Filing for Chapter 7 bankruptcy won’t save your home from foreclosure, nor will it discharge your late house payments. However, you may not be worried about discharging debt on your home; instead, you may be worried about whether your home will be seized to satisfy your debtors if you file for bankruptcy. Fortunately, Chapter 7 bankruptcy allows you to exempt a certain amount of equity in your home. Unless you own your home outright or have significantly paid down on the mortgage, chances are good that the equity in your home will fall within the exemption.
The amount will vary, depending on whether you are single or married and other criteria. Talk to your bankruptcy attorney about the exemptions and whether you meet them.
Filing for Bankruptcy
It’s important for you to identify your goals when you are considering whether to file for bankruptcy and what type to choose. If you are trying to get rid of unsecured debt but own a home and are worried about losing it, you may want to talk to a Chapter 7 bankruptcy lawyer about how you fit within the income guidelines and property exemptions. It may be that you can get maximum debt relief without having to worry about losing your home.
However, if you own a home and have fallen behind on the payments, you may want to talk to a Chapter 13 bankruptcy attorney about how a debt restructuring plan may benefit you. You can save your home from foreclosure and get a better handle on your debts in the process.

→ WHAT TO DO:
[a] In the passage on bankruptcy and homeownership, what kind of attorney is suggested for a homeowner who has fallen behind on payments?
[b] Extend the passage on bankruptcy and homeownership, picking up after its final sentence.
The listing that comes next was taken from a separate source.

→ DATASET SECTION:

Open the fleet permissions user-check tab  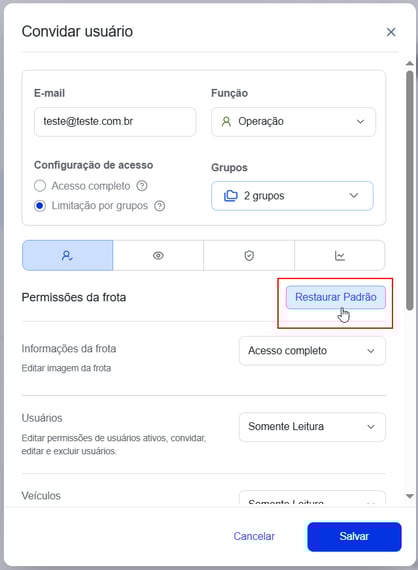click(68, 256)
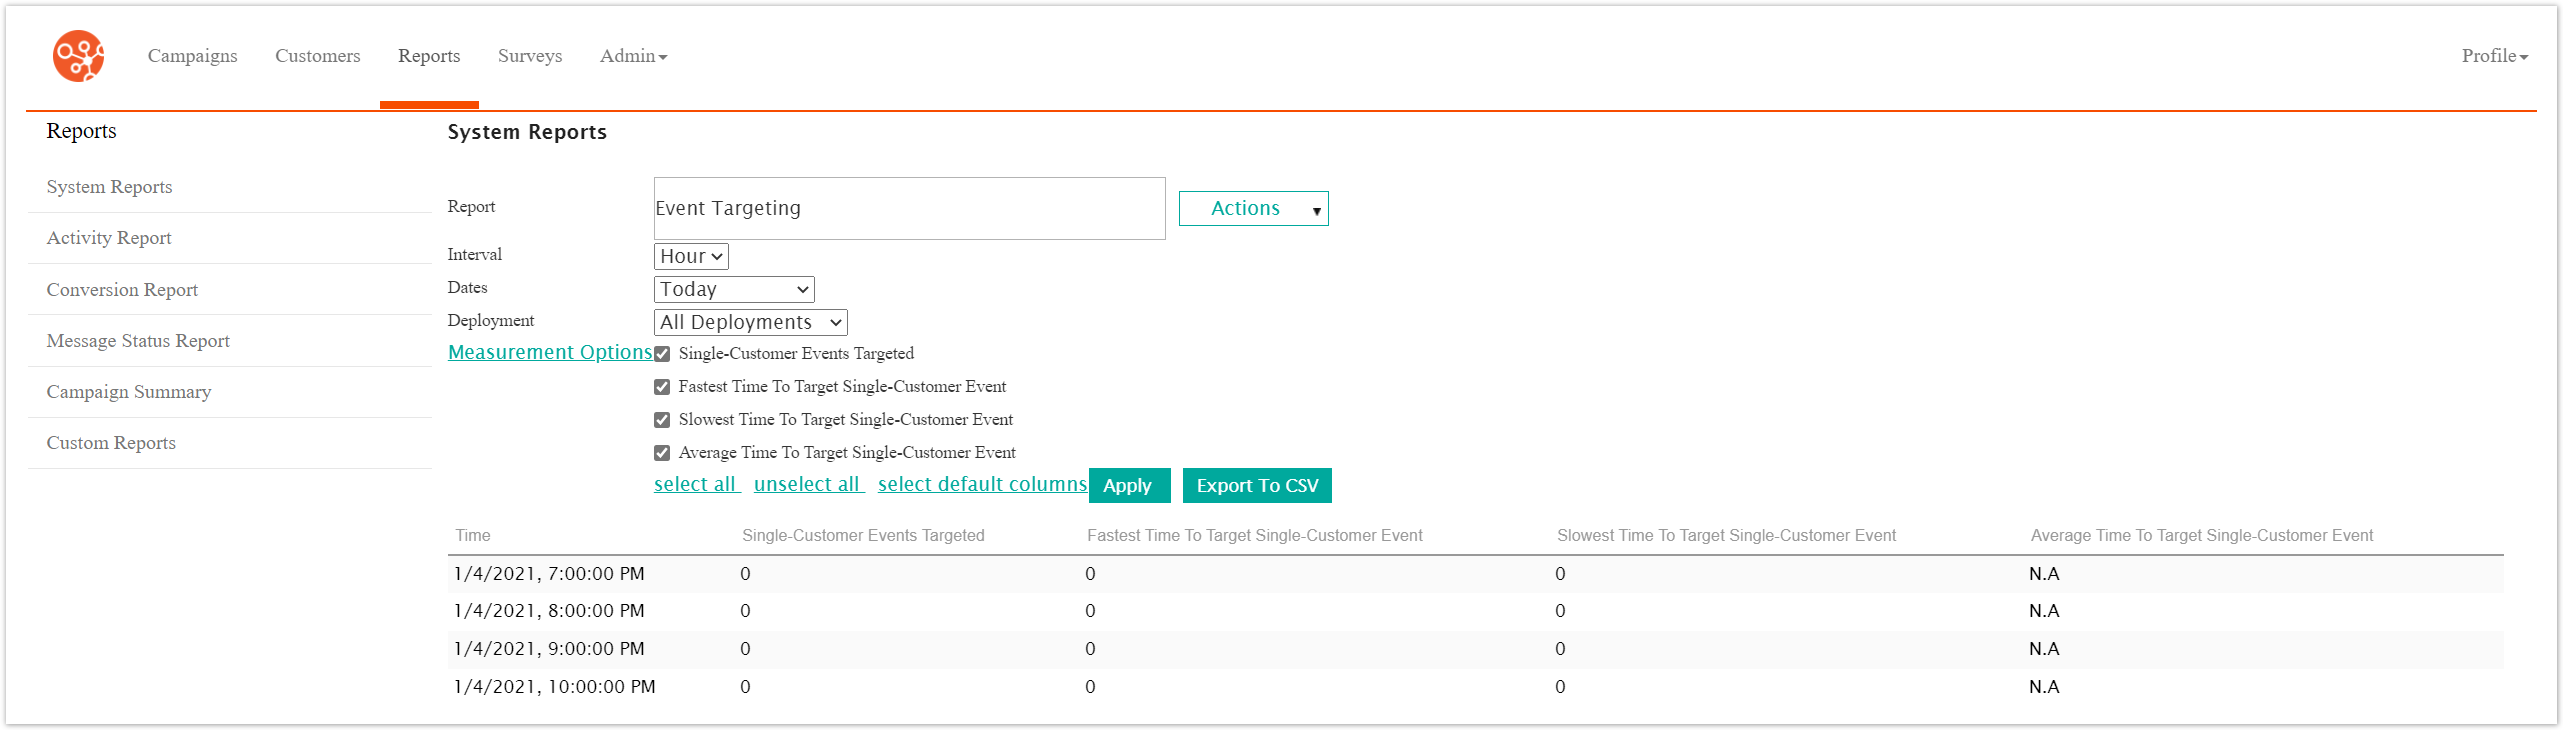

→ TASK-BY-TASK RESULTS:
[a] A Chapter 13 bankruptcy attorney.

[b]
Each bankruptcy type offers benefits that can give you great relief from debt. You need to balance those benefits with the assets you have to determine the right plan of action.
Gilbert Bankruptcy Lawyers can help you explore your bankruptcy options and decide which one would give you the best results. A bankruptcy attorney from our Gilbert team will thoroughly review your finances, including a complete list of your debts and assets, all your sources of income, and your credit history, and will make tailored recommendations to help you get maximum debt relief with the least negative side effects. We can help you put a stop to wage garnishments, harassing phone calls, and other debt collection measures now. Call us now to schedule an appointment with an experienced Gilbert bankruptcy lawyer to learn more about your options. Our attorneys also represent businesses who are interested in Chapter 13 bankruptcy.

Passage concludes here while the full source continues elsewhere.